Aim of the exercise
Keep only the lines from the top of the listing through the one with "Meilleures ventes (688, 1739)", and reproduce them unaltered.

Provided records
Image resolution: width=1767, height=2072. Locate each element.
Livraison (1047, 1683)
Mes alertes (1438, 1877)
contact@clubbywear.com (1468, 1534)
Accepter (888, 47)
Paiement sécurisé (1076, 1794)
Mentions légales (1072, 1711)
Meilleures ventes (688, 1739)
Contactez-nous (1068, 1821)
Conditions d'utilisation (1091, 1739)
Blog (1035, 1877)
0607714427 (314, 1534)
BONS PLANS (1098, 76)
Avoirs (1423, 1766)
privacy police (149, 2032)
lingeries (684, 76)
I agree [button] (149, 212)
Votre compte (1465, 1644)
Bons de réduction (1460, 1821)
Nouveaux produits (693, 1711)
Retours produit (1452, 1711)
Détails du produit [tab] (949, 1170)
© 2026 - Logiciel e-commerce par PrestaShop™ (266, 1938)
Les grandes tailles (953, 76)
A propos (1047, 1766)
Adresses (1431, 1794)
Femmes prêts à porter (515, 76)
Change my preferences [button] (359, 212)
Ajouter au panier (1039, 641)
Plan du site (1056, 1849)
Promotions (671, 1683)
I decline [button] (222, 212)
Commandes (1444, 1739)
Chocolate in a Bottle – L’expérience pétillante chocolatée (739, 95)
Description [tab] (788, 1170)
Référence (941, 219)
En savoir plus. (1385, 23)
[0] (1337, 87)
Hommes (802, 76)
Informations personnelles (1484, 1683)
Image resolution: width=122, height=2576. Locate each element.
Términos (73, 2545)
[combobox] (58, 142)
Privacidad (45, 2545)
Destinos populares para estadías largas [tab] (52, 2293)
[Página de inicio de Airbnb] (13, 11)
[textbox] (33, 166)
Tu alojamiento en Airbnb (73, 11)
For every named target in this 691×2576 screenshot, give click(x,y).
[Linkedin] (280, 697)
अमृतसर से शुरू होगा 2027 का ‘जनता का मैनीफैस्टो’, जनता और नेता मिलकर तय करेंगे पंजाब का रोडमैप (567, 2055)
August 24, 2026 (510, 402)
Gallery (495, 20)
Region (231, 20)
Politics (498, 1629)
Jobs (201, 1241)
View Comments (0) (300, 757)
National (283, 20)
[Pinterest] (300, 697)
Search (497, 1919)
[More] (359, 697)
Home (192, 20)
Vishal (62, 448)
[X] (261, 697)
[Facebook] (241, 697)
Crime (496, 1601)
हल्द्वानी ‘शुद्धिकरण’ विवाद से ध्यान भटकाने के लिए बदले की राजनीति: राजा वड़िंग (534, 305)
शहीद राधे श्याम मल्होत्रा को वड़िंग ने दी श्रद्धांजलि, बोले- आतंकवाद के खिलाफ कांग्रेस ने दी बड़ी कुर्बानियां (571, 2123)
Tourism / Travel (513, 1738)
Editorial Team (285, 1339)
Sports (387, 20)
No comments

Solution to this exercise
Image resolution: width=1767, height=2072. Locate each element.
Livraison (1047, 1683)
Mes alertes (1438, 1877)
contact@clubbywear.com (1468, 1534)
Accepter (888, 47)
Paiement sécurisé (1076, 1794)
Mentions légales (1072, 1711)
Meilleures ventes (688, 1739)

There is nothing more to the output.